### Quoted passage

The MES Controller intentionally causes temp swings because it wants temp to go up for a long enough time and usually over the set temp to help ensure that the heating element is burning the wood chips to produce smoke. 
The PID Controller cares about no such thing and with an AMNPS there is no need for a controller to care since temp and smoke are managed separately of one another :)

Now if going with no PID controller modification, I would buy any MES40 that was a Gen 1 or or a Hybrid Generation that has the vent on the top left (not side left) of the smoker and does NOT have the Gen 2 guts.  
I would go with the least expensive and most plain one out there like this one.  Academy usually has the best prices I have seen on MES smokers.

### Recorded information
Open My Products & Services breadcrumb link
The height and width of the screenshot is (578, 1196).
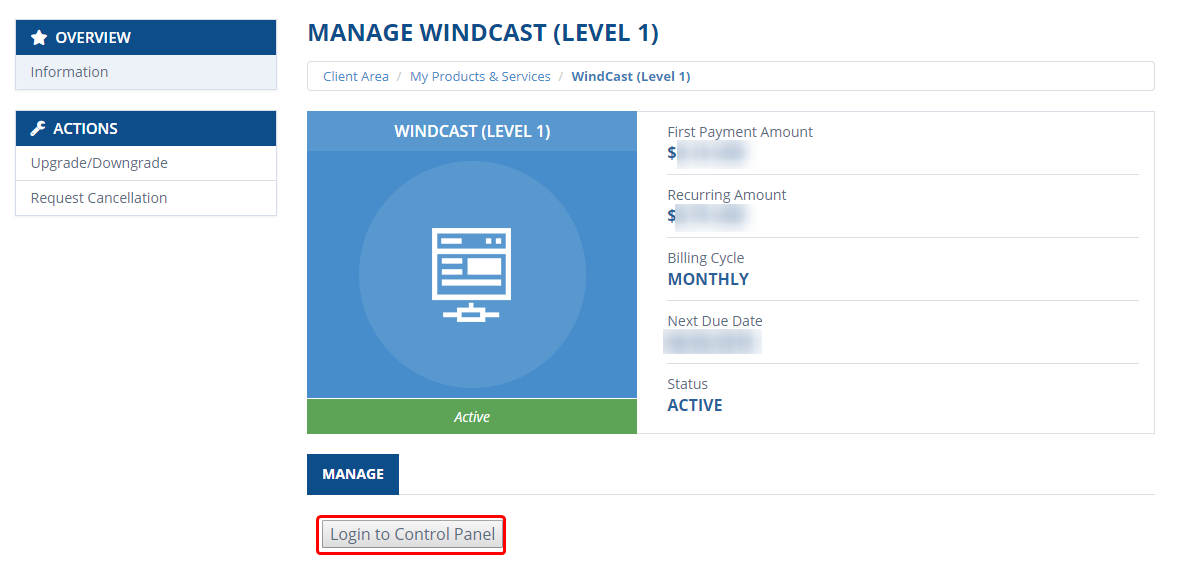(480, 76)
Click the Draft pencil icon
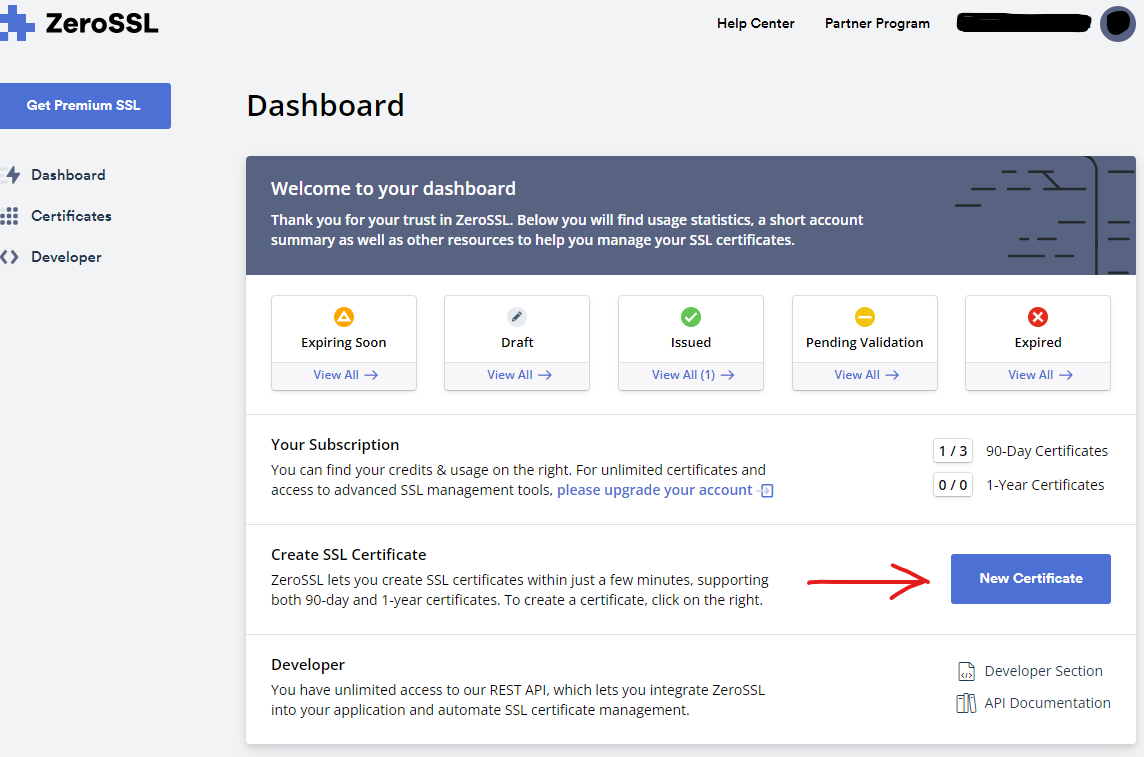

### Work to complete
[a] In the smoker post, why does the MES Controller intentionally cause temperature swings?
[b] Write out the smoker post from "Now if going" to "on MES smokers.".

### The answers
[a] It wants the temperature to rise for long enough, usually above the set temperature, so that the heating element burns the wood chips to produce smoke.

[b]
Now if going with no PID controller modification, I would buy any MES40 that was a Gen 1 or or a Hybrid Generation that has the vent on the top left (not side left) of the smoker and does NOT have the Gen 2 guts.  
I would go with the least expensive and most plain one out there like this one.  Academy usually has the best prices I have seen on MES smokers.